PARIS – In 1994 the world watched horrified as news
of widespread massacres emerged from Rwanda. Now, nearly 20 years later, comes
a poignant book in French that gives a personal account of the genocide and the effects on those who became refugees.
The front cover of Les enfants du Rwanda |
Les enfants du Rwanda (The Children of Rwanda),
published this month in France by Gaïa Editions, is a painful book to read, but
a necessary testimony of what happened in the east-central African country. Its author Angelique Umugwaneza was 13
when she witnessed some of the massacres in which an estimated 800,000 people were
killed in 100 days, and she said that as a survivor, she needed to speak out.
Most of those murdered were Tutsi, with the Hutu as main perpetrators, and what makes this
book unusual and controversial for some is that Umugwaneza is Hutu. She shows
that everyone suffered in the bloodletting: Tutsi, Hutu and the Twa - a
marginalized community that has not received the same level of international attention.
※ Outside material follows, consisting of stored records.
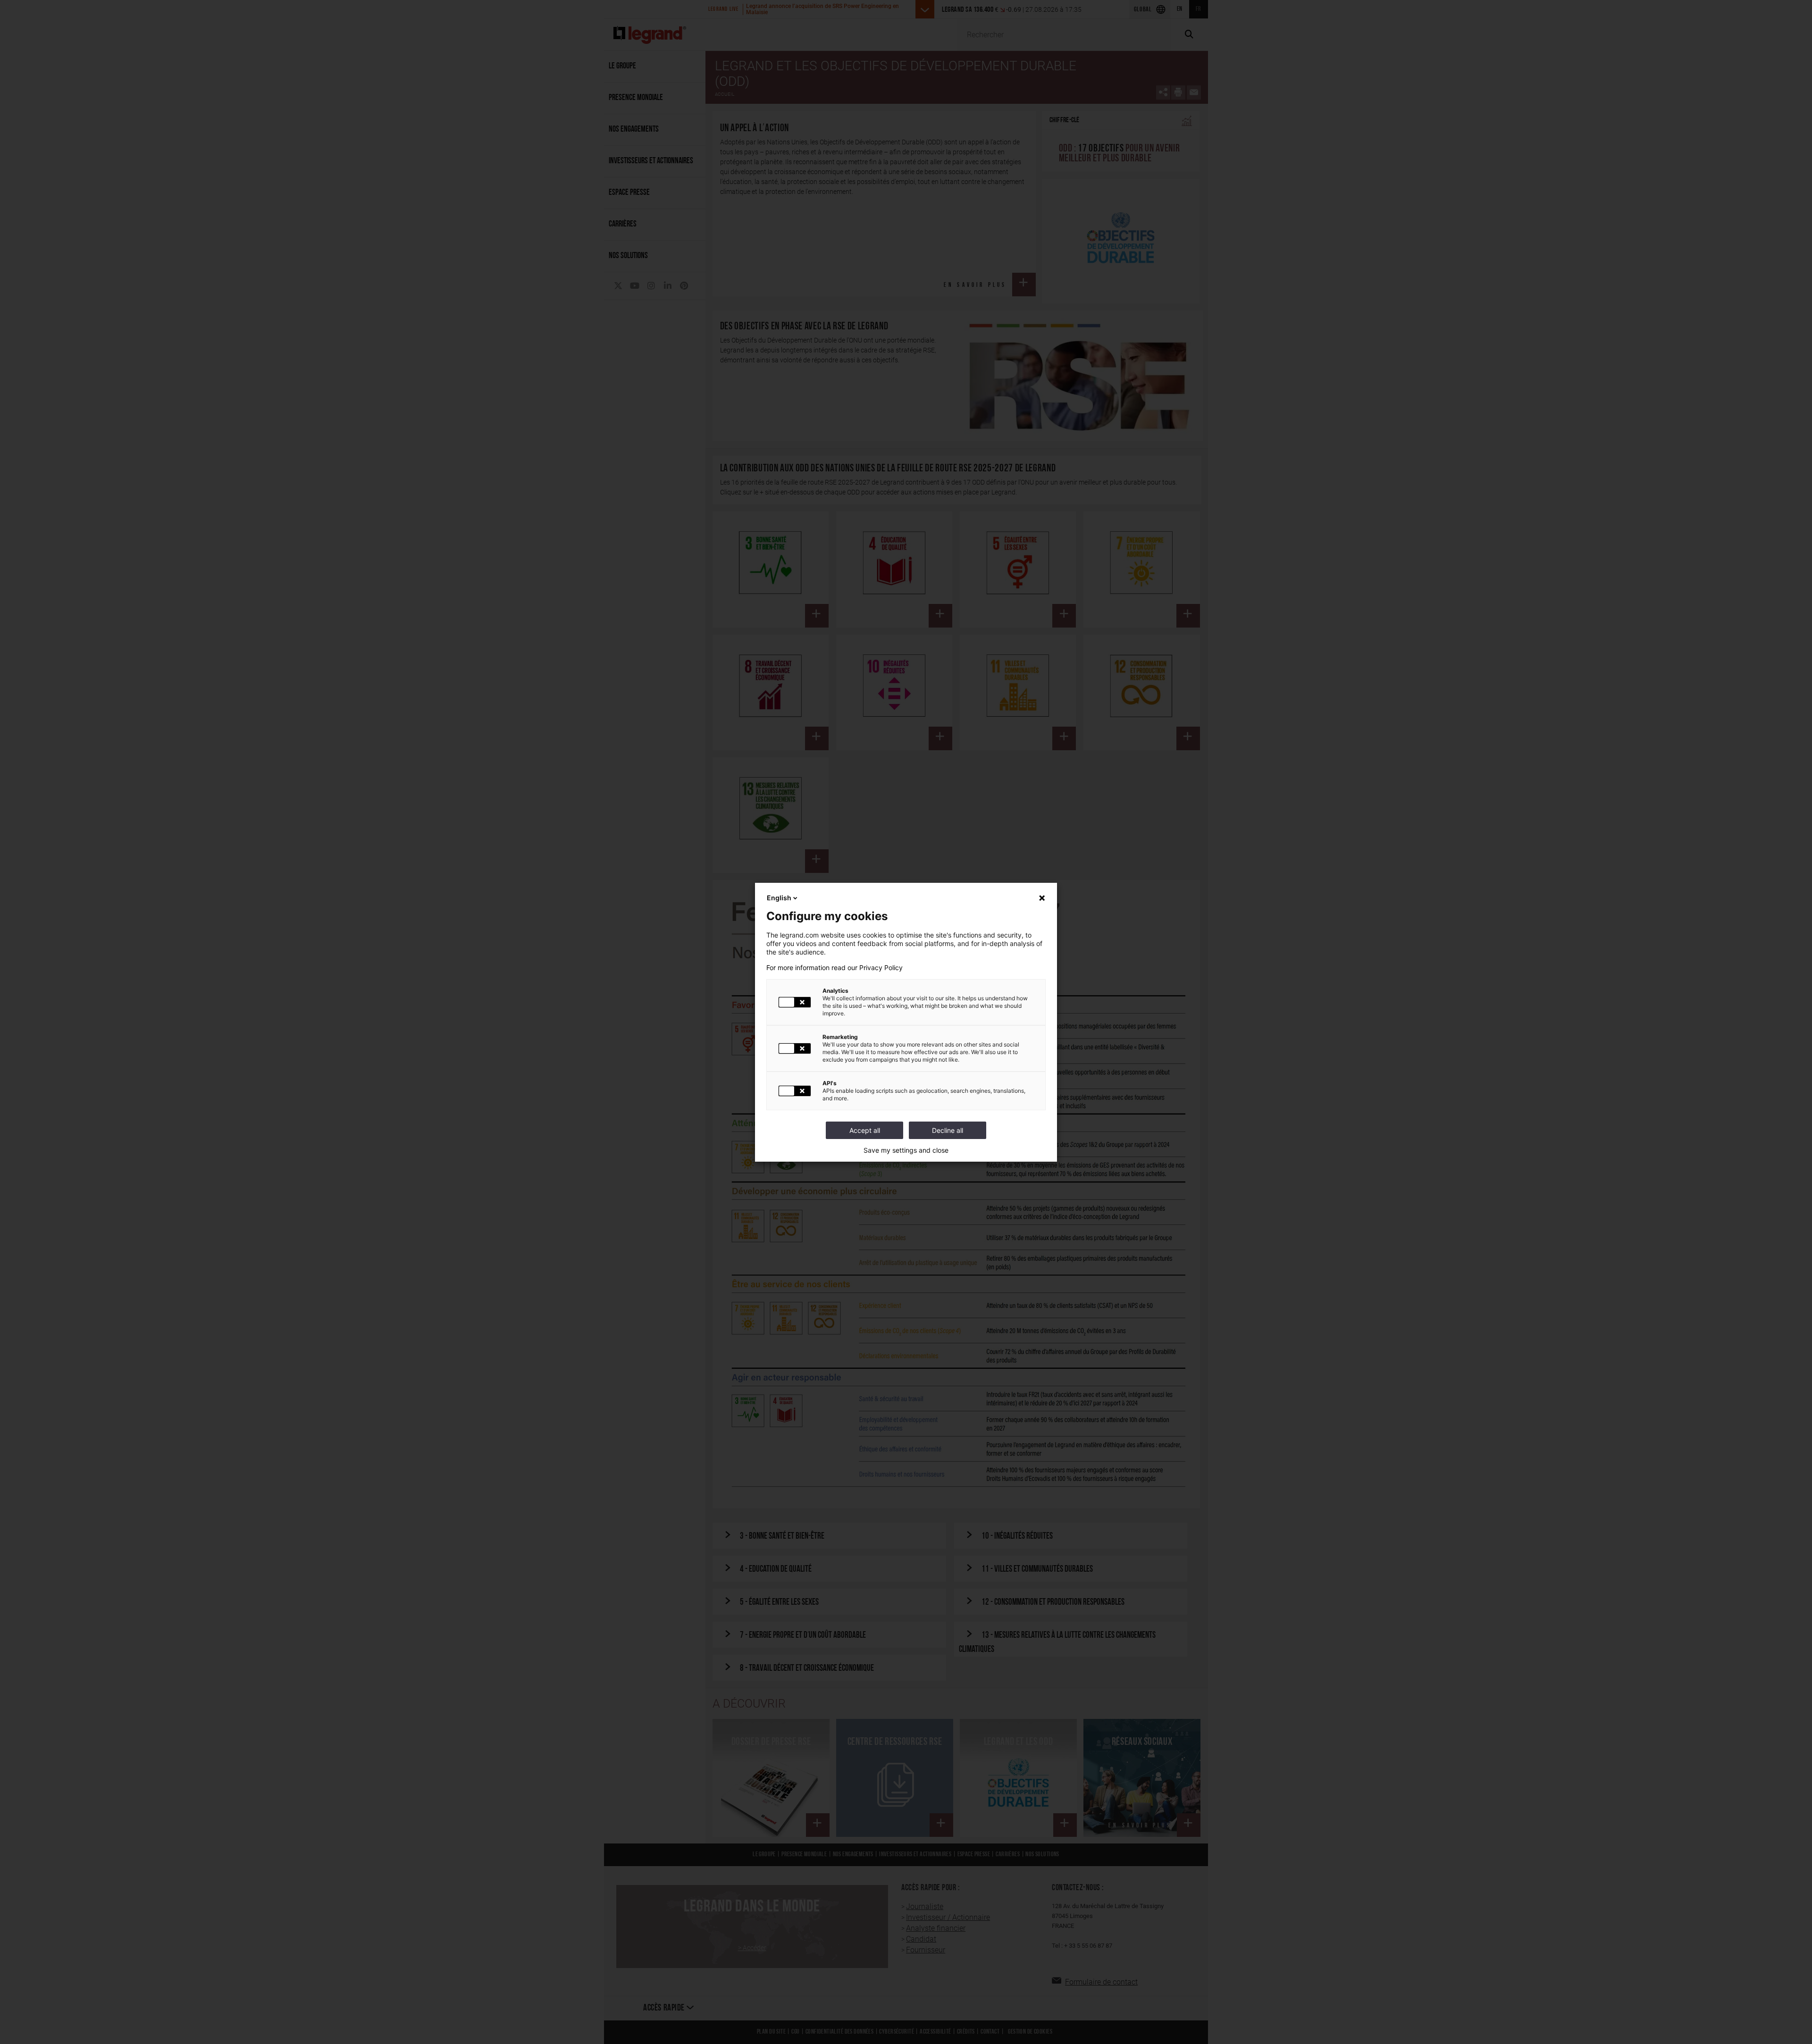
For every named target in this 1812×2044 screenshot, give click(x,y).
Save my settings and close (906, 1150)
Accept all (864, 1130)
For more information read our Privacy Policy (834, 968)
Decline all (947, 1130)
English (779, 898)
But she has been criticized by at least one reviewer for
not sticking to what she calls the “official story” that only members of one
ethnic group were killed.
“I worry about being accused of not giving the full
story of the genocide,” she said in an interview. “Some people who have seen
the Tutsi being slaughtered have not seen the killing of the Hutu.”
The book was first published in Danish, as Denmark
accorded political asylum to Umugwaneza and her sister in 2001, and it’s
co-authored by Peder Fuglsang, a Danish academician who specializes in the
history of developing countries. Fuglsang said his role was to provide the
historical context for the very personal story.
The book begins with Umugwaneza’s almost idyllic
childhood, before the genocide. She lived in a community where Hutu and Tutsi inter-married, went to the same church and sent their children to the same
schools. One of her father’s best friends was a Tutsi named Mudenge. In the murderous
madness of April 1994, Mudenge was “tortured and killed in the worst of
fashions”, she writes.
Umugwaneza gives the now widely known background to the genocide
but from the point of view of her younger self. She recalls the moment when
her father turned on the family transistor to listen to the news on April 7,
1994, but could only hear “chants de complainte” (songs of mourning). Later, he
found out from Mudenge that President Juvénal Habyarimana had been killed when
his plane was shot down as he was returning from a peace conference in
Tanzania. The president of Burundi (and all other passengers) also died in the
attack. Both presidents were Hutu.
From the first part of Les enfants du Rwanda, one could get the impression that the
downing of the plane triggered fear among Hutus, who felt they had to kill to
avoid being killed themselves, and that the massacres were not planned. But official reports, and a history section at the end of the book, indicate that there had been schemes to exterminate the
minority Tutsi people, with militants stockpiling weapons before April.
Angelique Umugwaneza (photo: SWAN) |
The young Umugwaneza would not have known this, however, and so the atrocities are seen through a child’s eyes. The violence did not spare young people: Tutsi children were murdered while some of their Hutu schoolmates had to watch the
slaughter. Children of mixed Tutsi-Hutu parentage were also hunted down.
“What happened to the children of Rwanda during this
time was horrific,” Umugwaneza writes.
The genocide stopped with the victory of the Rwandese Patriotic Front (Tutsi), who
formed a new government, but Hutus were now the ones fleeing. Many were killed
in revenge attacks. Umugwaneza and her family became part of the exodus from
Rwanda, and the bulk of the book deals with her experiences. For seven years,
she lived as a refugee, moving from camp to camp, living in the forest and
seeing unimaginable scenes.
She lost her mother and an older brother as
they tried to find refuge in Zaire and then the Central African Rupublic. Her father had stayed in Rwanda as he had been called back to a distant job before the exodus, and a younger brother was eventually able to return, but Umugwaneza
has not been back since 1994.
“I’ve traveled to the border, and I could look in but
I did not go in,” she said during a trip to Paris to launch her book. “It used
to be my country, but it’s not anymore.”
She said that she began writing just two weeks after
she arrived in Denmark. “Being in a place where I didn’t have to live in fear
for the first time in years gave me the energy to write,” she said. “But I had
to ask myself: who was I writing for?”
She says she is writing for those who can’t, including
a boy who attached himself to her family and who had to be left behind in the
pitilessness of the refugee march. With the book now in French and set for a
wider readership, she is also sending a message to those who would deny
refugees a safe place because of politics and self-interest.
“I think being a refugee is a very nasty thing,” she
said. “You hope and hope, and then you start giving up. You stop hoping. But
situations can change. It has changed for me.”
After launching the book in Paris, she was scheduled to fly to the Central African Republic where she is working with a non-govermental organization to help refugees. An estimated one million people have fled their homes in the country, which is torn by inter-communal violence, like Rwanda 20 years ago. - A.M.